***** SUPPLIED MATERIAL *****

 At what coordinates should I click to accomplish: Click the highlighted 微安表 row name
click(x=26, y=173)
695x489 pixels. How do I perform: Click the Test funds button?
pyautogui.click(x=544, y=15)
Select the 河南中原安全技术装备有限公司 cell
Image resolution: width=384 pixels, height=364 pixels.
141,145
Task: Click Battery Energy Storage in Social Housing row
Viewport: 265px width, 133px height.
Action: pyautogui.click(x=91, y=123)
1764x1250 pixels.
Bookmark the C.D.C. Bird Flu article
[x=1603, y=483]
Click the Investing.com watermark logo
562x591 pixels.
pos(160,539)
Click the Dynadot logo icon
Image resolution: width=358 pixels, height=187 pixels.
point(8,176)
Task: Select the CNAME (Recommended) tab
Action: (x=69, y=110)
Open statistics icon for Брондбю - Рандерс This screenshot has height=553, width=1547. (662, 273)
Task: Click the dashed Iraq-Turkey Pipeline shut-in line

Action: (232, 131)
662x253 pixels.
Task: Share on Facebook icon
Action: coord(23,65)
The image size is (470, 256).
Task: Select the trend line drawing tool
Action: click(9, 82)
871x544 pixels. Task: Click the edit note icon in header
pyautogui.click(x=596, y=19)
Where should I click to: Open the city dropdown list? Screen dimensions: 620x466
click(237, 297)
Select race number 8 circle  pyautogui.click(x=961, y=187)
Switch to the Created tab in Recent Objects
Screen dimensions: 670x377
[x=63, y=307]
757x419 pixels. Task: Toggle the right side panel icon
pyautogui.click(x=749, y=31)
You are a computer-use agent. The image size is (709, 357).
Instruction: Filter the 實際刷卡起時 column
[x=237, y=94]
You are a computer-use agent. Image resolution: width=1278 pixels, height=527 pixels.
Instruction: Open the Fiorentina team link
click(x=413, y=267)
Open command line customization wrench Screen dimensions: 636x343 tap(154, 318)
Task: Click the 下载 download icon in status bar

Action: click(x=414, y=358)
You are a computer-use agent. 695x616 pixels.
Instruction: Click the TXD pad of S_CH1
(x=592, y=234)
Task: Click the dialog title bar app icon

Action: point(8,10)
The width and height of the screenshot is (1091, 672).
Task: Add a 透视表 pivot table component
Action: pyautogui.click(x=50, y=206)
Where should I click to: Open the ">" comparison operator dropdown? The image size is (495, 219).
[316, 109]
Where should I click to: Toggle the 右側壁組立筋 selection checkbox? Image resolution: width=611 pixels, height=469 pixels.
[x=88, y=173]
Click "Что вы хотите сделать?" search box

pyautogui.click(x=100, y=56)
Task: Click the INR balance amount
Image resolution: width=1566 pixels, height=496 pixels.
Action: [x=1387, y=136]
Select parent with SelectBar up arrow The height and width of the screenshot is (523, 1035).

*****

**EXERCISE DESCRIPTION:**
From the entries above, copy each line that holds "computer".

**SOLUTION FOR THIS PROBLEM:**
You are a computer-use agent. The image size is (709, 357).
You are a computer-use agent. Image resolution: width=1278 pixels, height=527 pixels.
You are a computer-use agent. 695x616 pixels.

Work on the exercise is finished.